*** Extracted text ***

"""
This script provides configuration classes and a factory function for Optuna hyperparameter optimization.

The script includes:
- `OptunaConfig`: A configuration class for setting up Optuna hyperparameter optimization.
- `get_model_config`: A factory function to retrieve the appropriate configuration class based on model name.
- `BaseConfig`: Base configuration class for model training and data processing parameters.
- Specific configurations for different models (`TSBMConfig`, `TimesNetConfig`, `ResNetConfig`).

Dependencies:
- optuna
- data.data_import for loading datasets
- models module for different models
- data.datasets for data modules
"""

import os
import math
import logging

import optuna

from data.datasets import CommonDataModule, MoVQFormerDataModule
from models import MoVQFormer, ResNet, TimesNet, ts
from utils.sensor_config_loader import SensorConfigLoader

logger = logging.getLogger(__name__)

class OptunaConfig:
    """
    Configuration class for setting up Optuna hyperparameter optimization.

*** Material supplied ***

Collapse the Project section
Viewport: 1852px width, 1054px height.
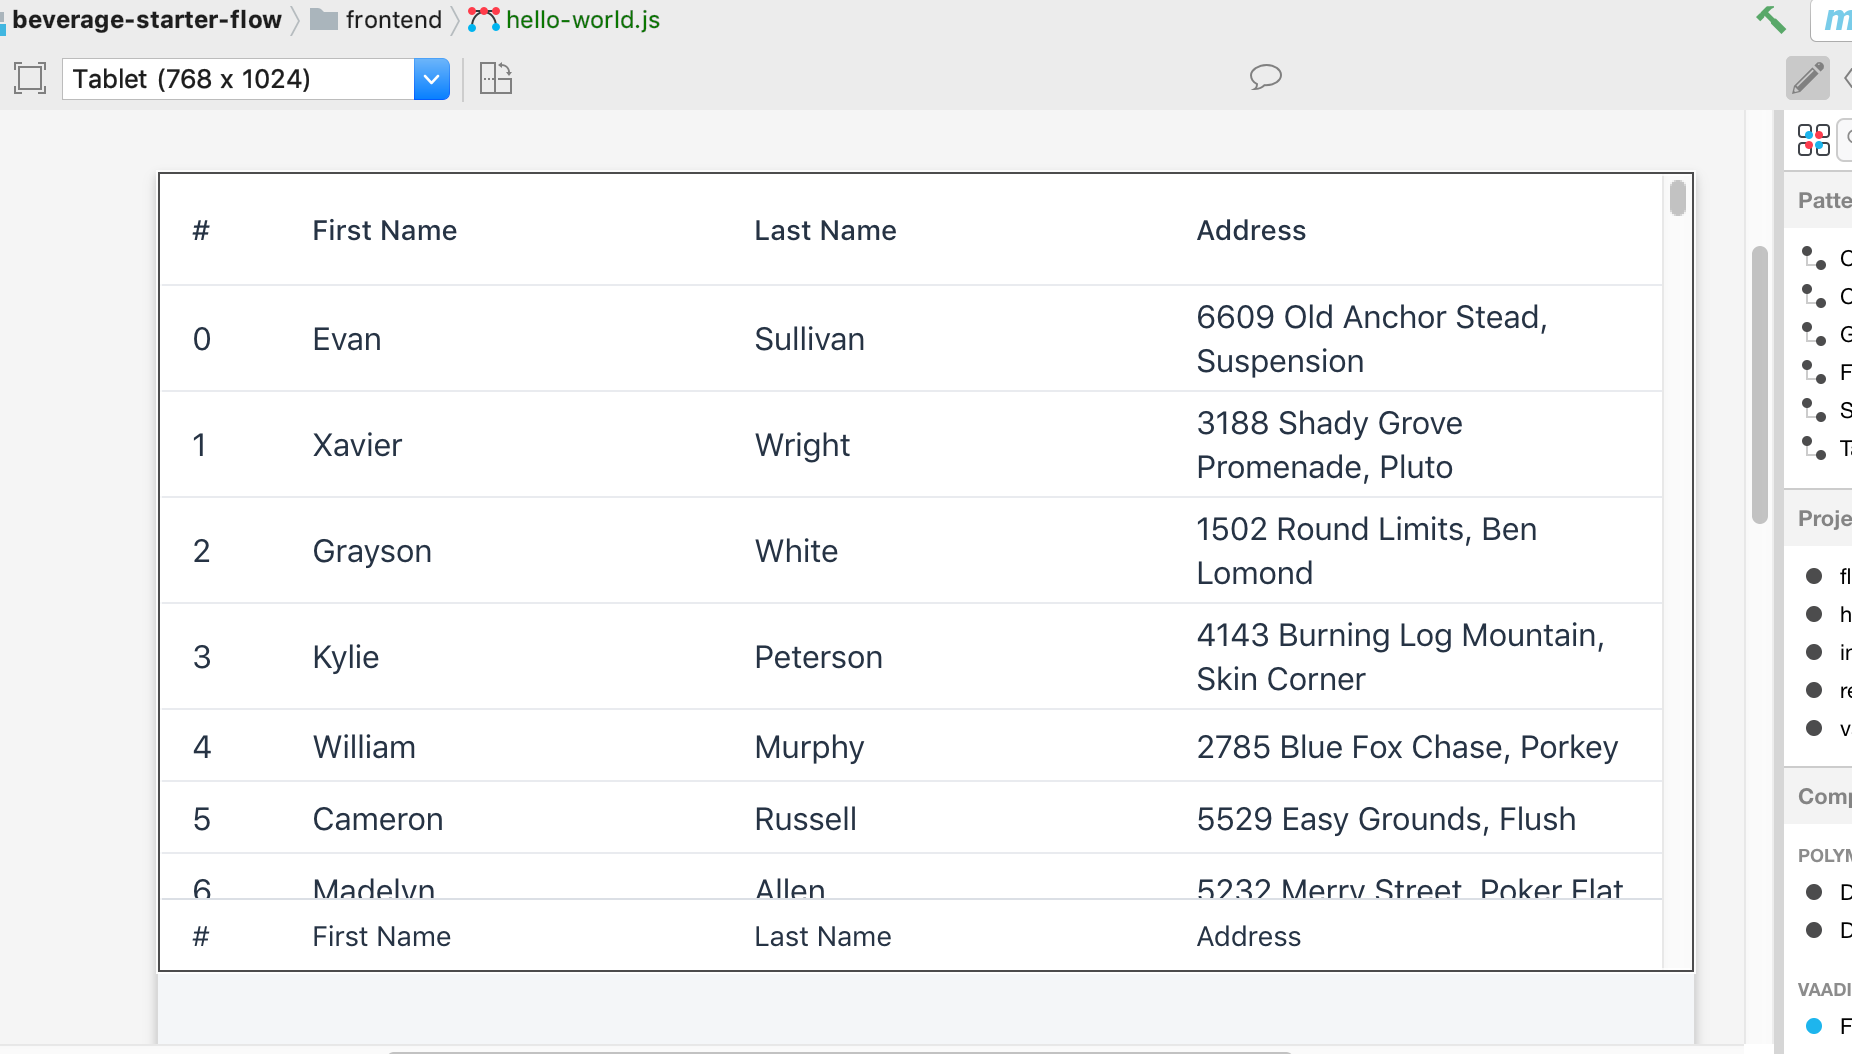[x=1824, y=518]
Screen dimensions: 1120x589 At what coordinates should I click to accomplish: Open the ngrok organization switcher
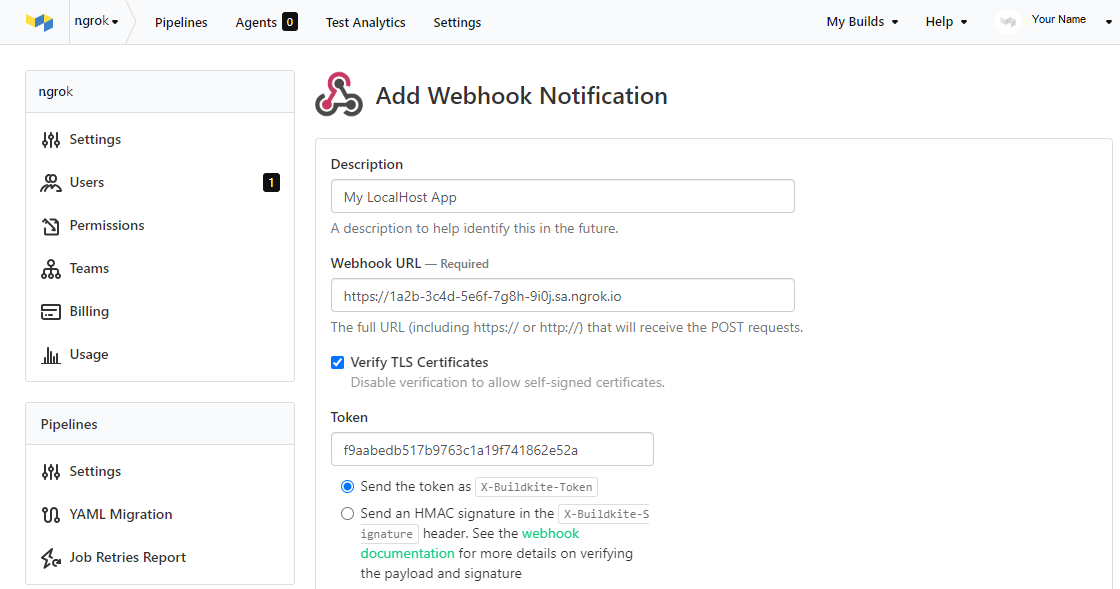tap(96, 21)
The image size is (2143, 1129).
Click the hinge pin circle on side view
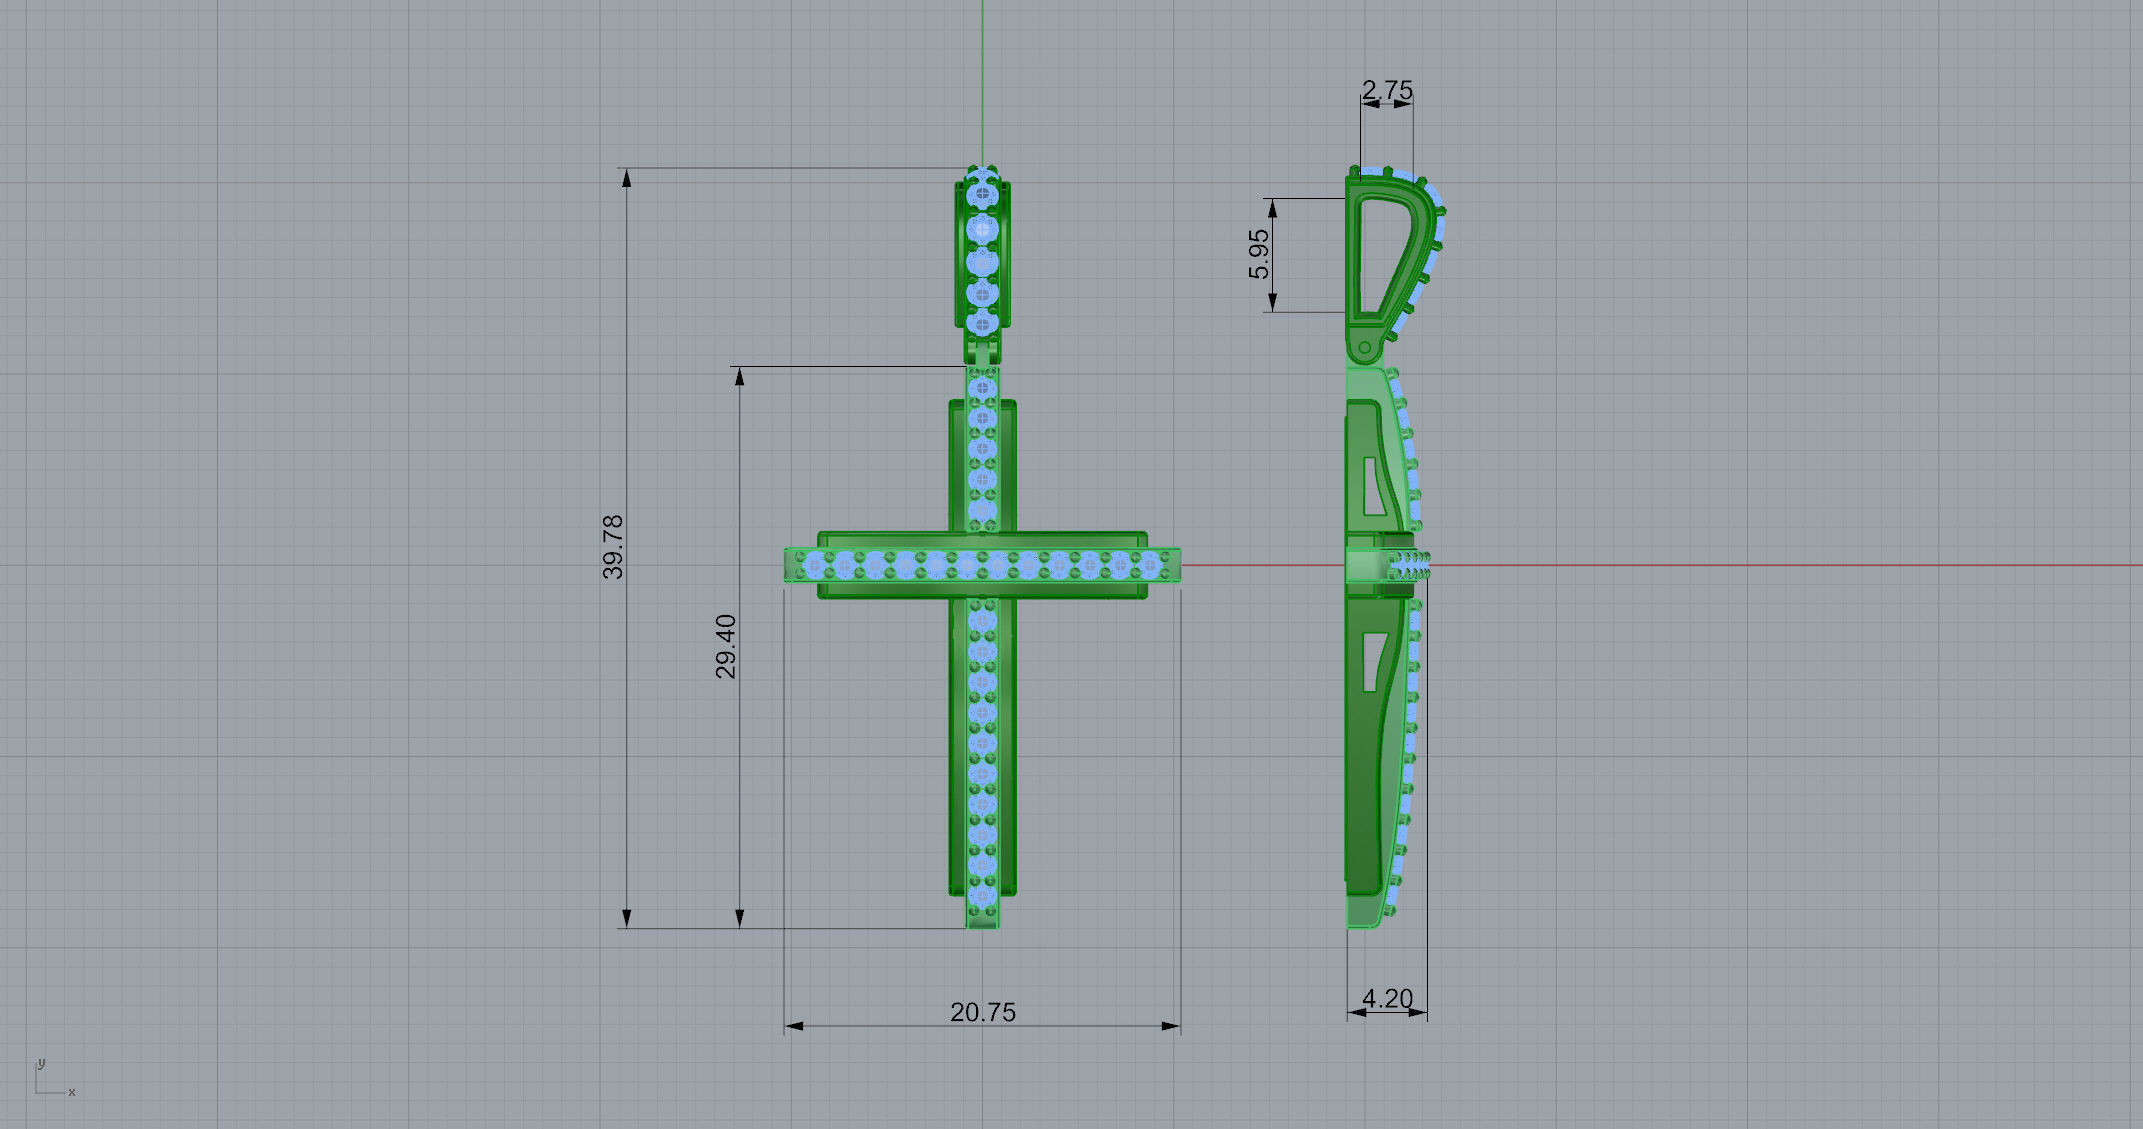[x=1365, y=348]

***

◆ What to produce
Decide whether each statement below agrees with the script, answering yes or no and quoting the words of the script that settle it: 1. The script imports optuna. 2. `BaseConfig` is a factory function. 3. The listed dependencies include a module that supplies data modules. The listing plays no part in what follows.

◆ Exercise answer
1. Yes: "import optuna"
2. No: "`BaseConfig`: Base configuration class for model training and data processing parameters."
3. Yes: "data.datasets for data modules"